Finnish politician (born 1942)

Jouko Kajanoja (born 23 December 1942) is a Finnish economist and politician who served as minister of labour between 1981 and 1982. He was a member of the Communist Party which he headed from 1982 to 1984.

==Biography==
Kajanoja was born in Tammela, Finland, on 23 December 1942. He joined the Communist Party being part of the fraction which was the third group after the moderates and doctrinaire faction. In March 1981 he was appointed minister of labour to the cabinet led by Mauno Koivisto. He also served in the same post in the next cabinet led by Kalevi Sorsa.

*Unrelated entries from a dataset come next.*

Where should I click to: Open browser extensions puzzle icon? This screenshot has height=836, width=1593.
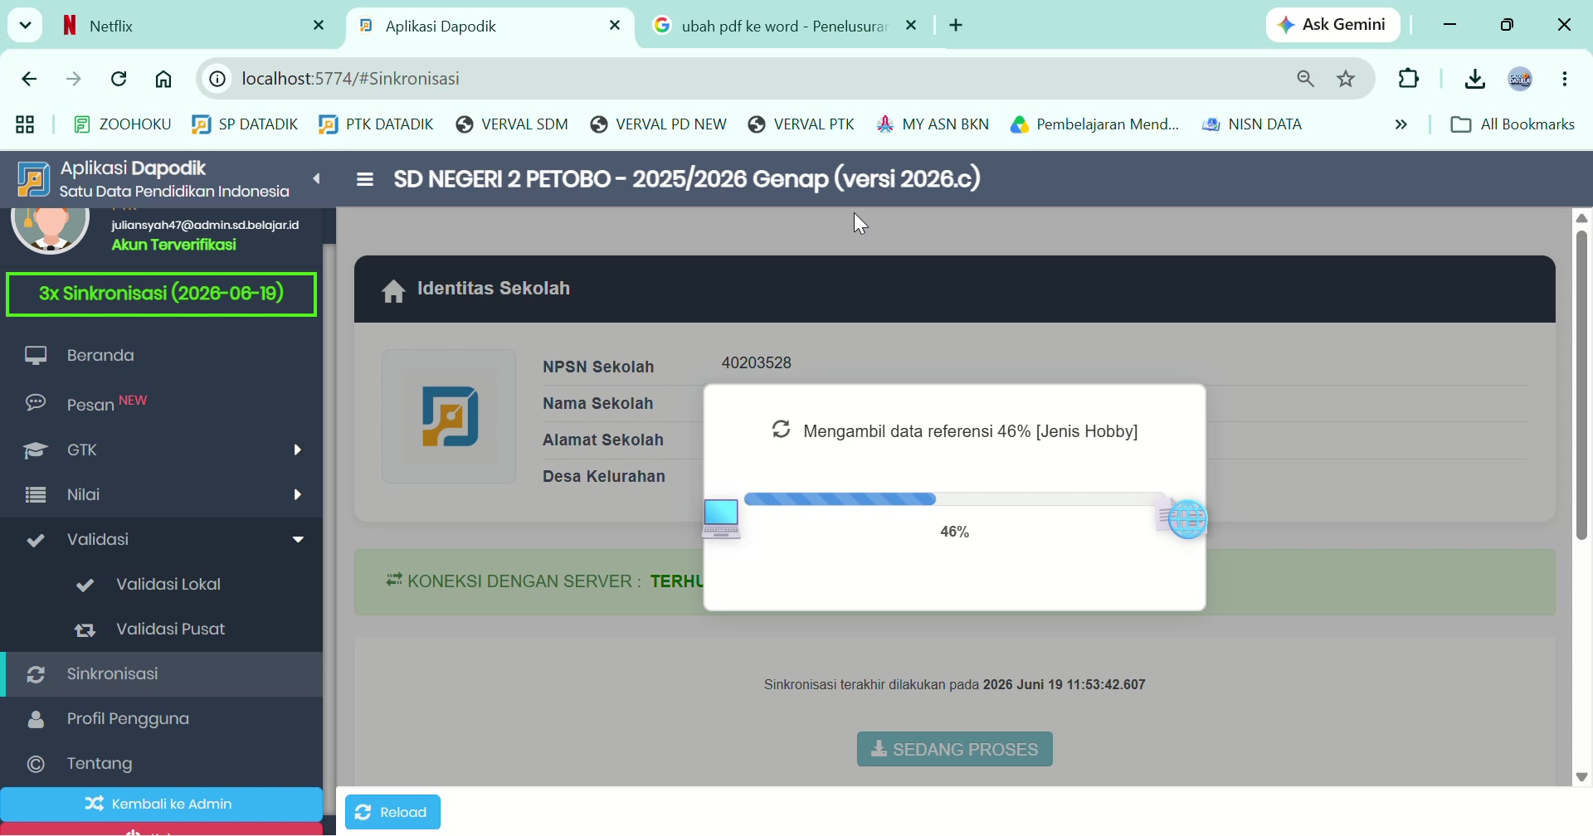1409,79
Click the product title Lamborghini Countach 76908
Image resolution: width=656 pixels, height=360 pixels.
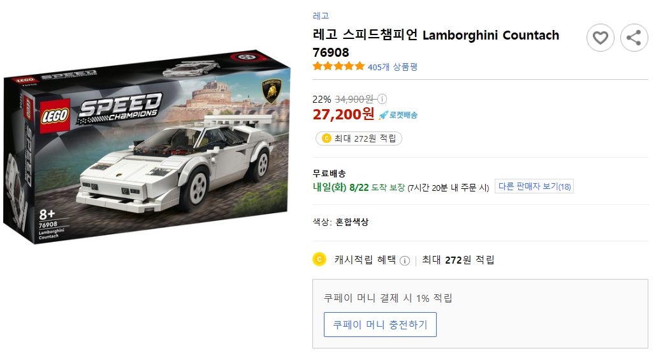(x=435, y=43)
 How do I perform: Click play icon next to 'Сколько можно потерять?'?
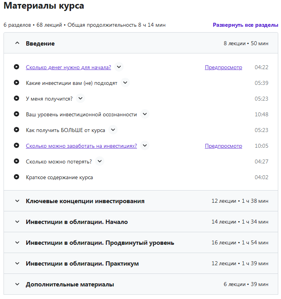16,161
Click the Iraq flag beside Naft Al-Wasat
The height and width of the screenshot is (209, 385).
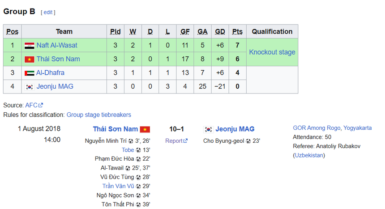[29, 46]
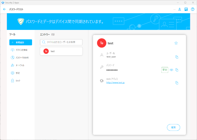Click the back arrow in the header
The image size is (197, 140).
click(4, 9)
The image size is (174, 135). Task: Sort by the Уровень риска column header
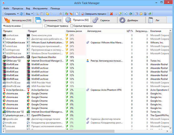click(74, 31)
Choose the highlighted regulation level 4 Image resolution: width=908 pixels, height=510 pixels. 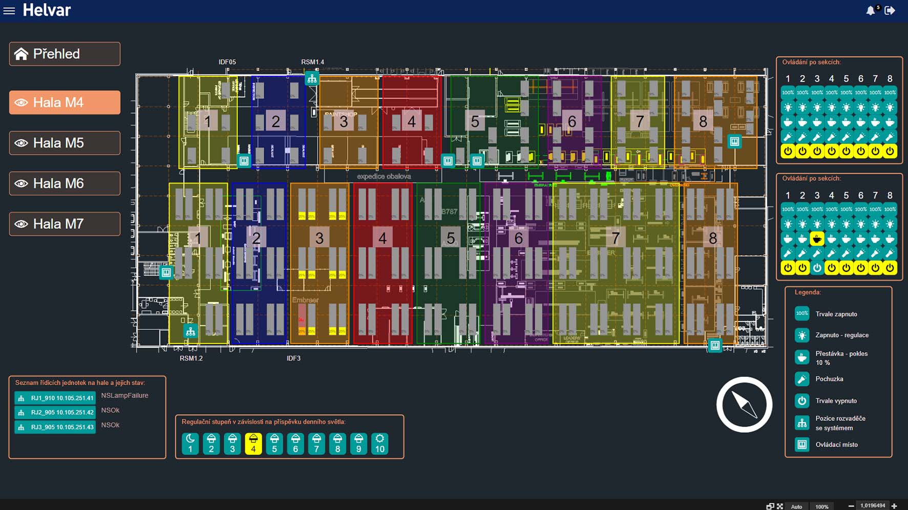pos(253,443)
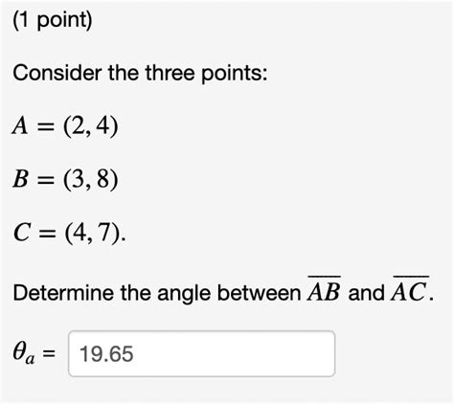Click the equals sign in A's definition
Viewport: 454px width, 404px height.
45,126
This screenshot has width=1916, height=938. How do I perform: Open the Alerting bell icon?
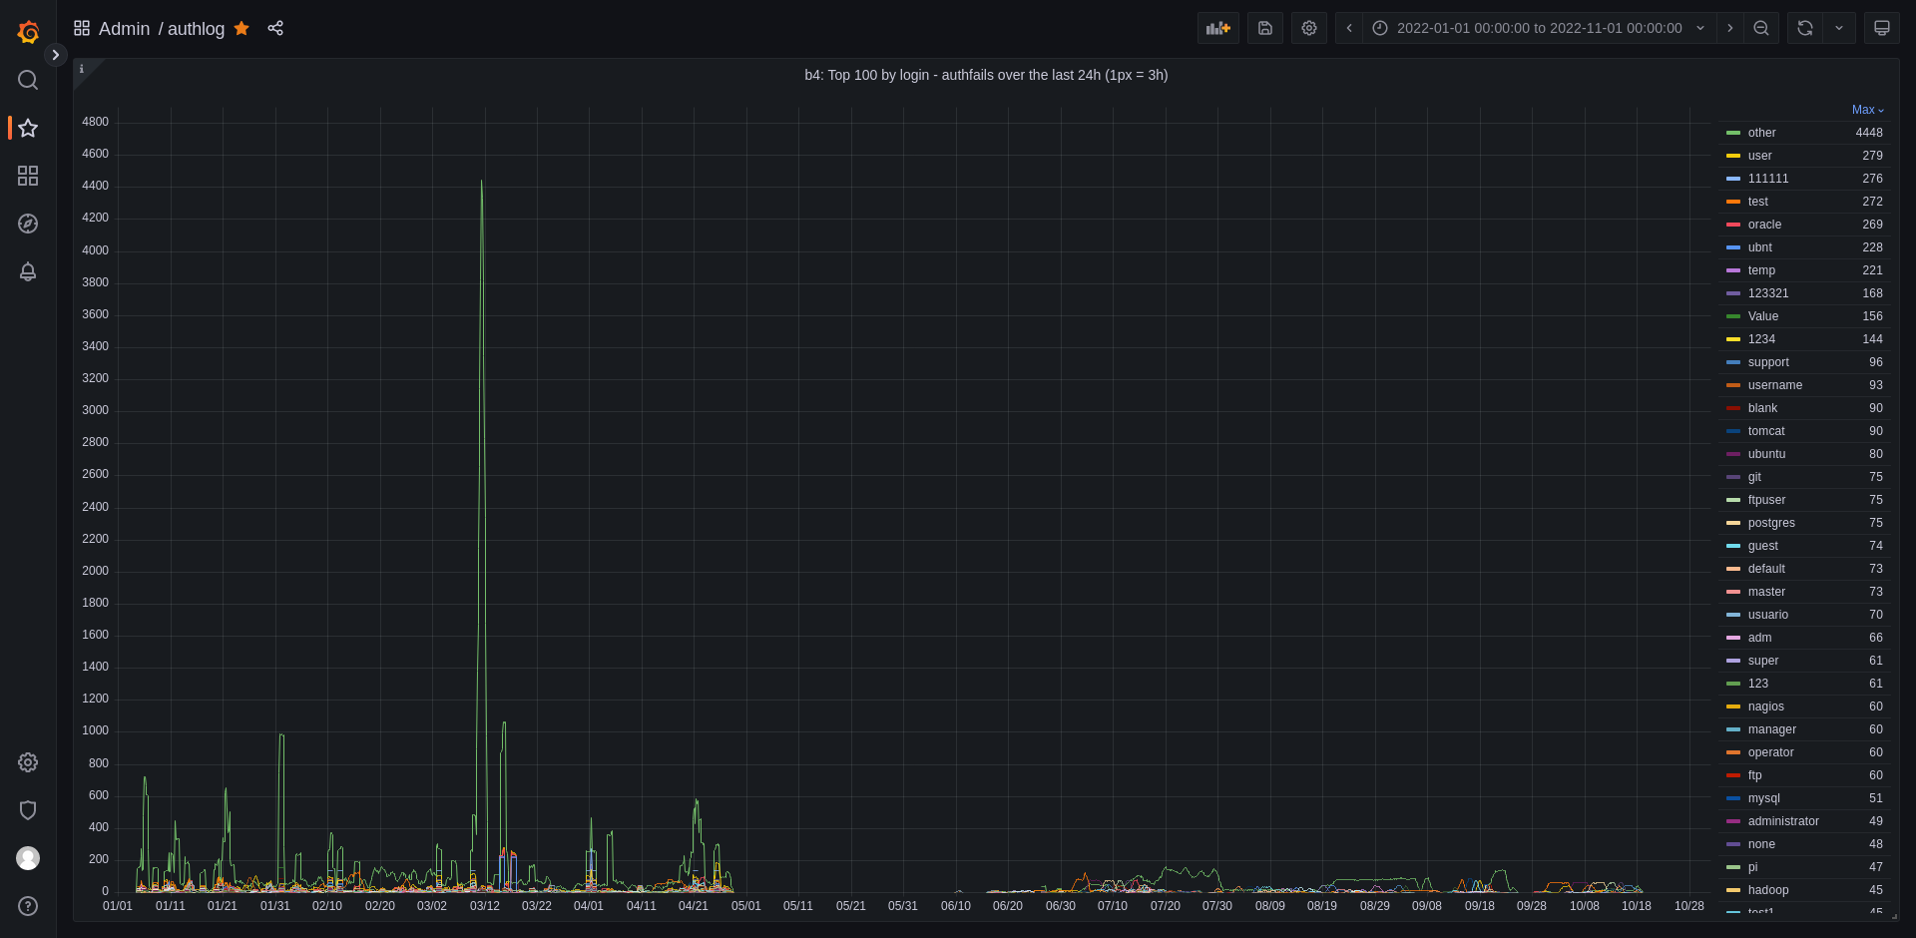coord(28,271)
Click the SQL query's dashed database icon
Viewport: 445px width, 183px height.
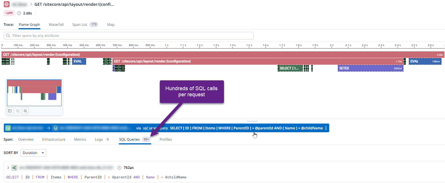point(14,168)
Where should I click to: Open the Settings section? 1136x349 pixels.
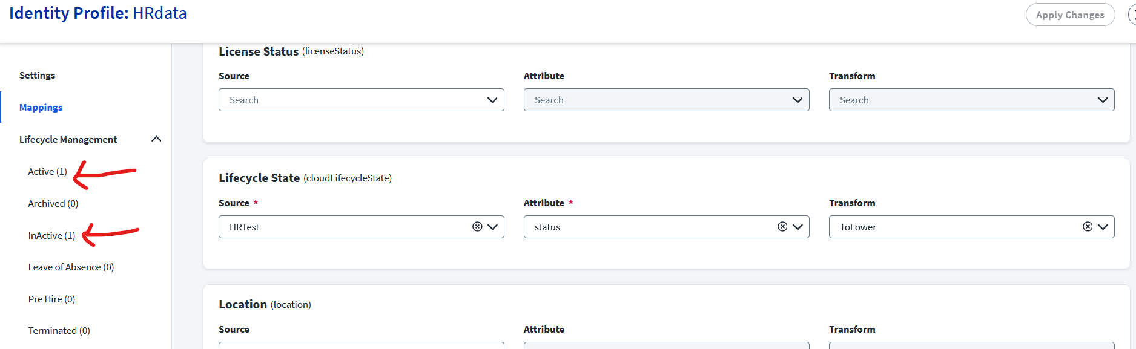point(37,75)
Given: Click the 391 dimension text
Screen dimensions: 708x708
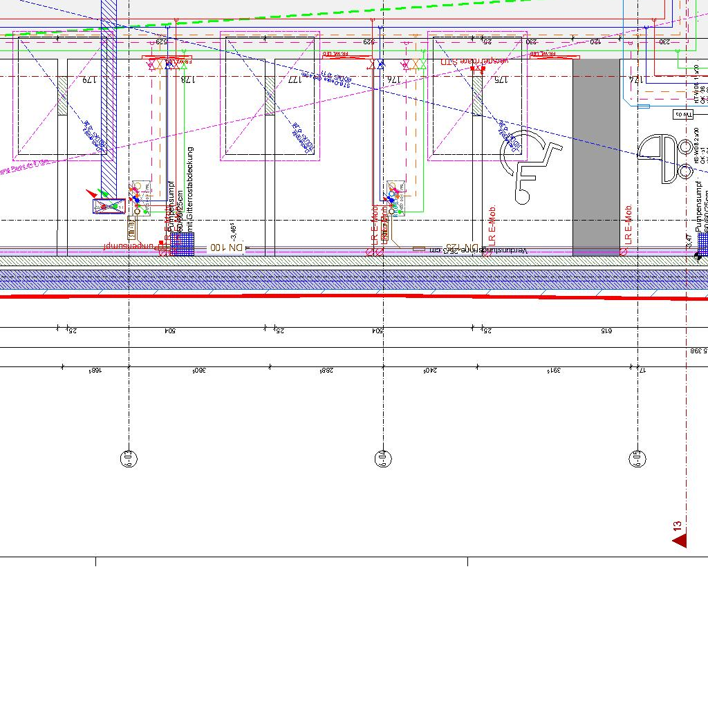Looking at the screenshot, I should point(553,371).
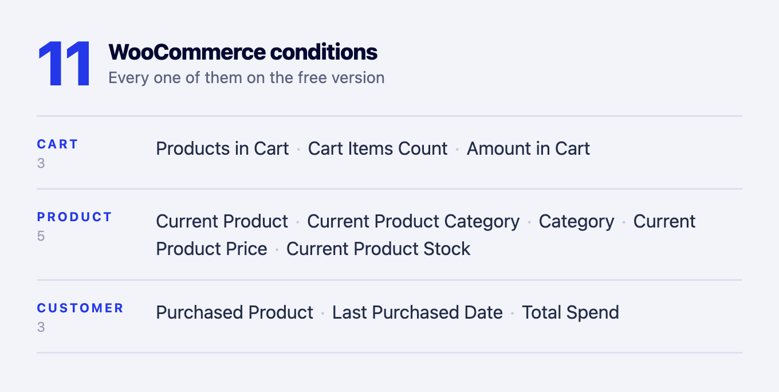Screen dimensions: 779x392
Task: Choose the Purchased Product condition
Action: [x=235, y=312]
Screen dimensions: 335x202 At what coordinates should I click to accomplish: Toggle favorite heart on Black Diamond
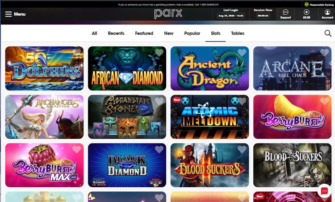point(159,149)
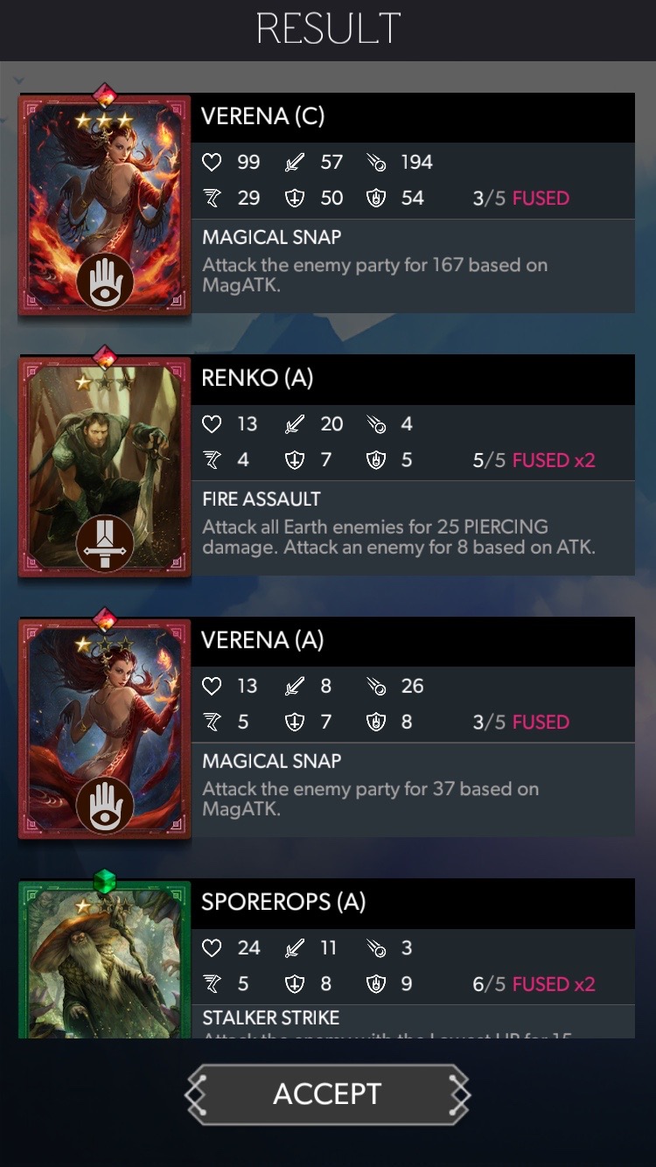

On 15 May 1982 Kajanoja became the chairman of the Communist Party. He was elected to the post as a result of the conflicts between the leaders of two major fractions within the party. Kajanoja was supported by the Soviet Communist Party during his tenure which ended in June 1984 when Arvo Aalto won the election. In the election Aalto won 183 votes against 163 votes in favor of Kajanoja.

Later Kajanoja became secretary general of the Democratic Choice. On 13 August 1987 Kajanoja was nominated by the Democratic Alternative as the candidate for the presidency. He could obtain only 1.4% of the votes in the elections held in February 1988.

Kajanoja was married to Pirjo Turpeinen-Saari in the period between 1985 and 1996.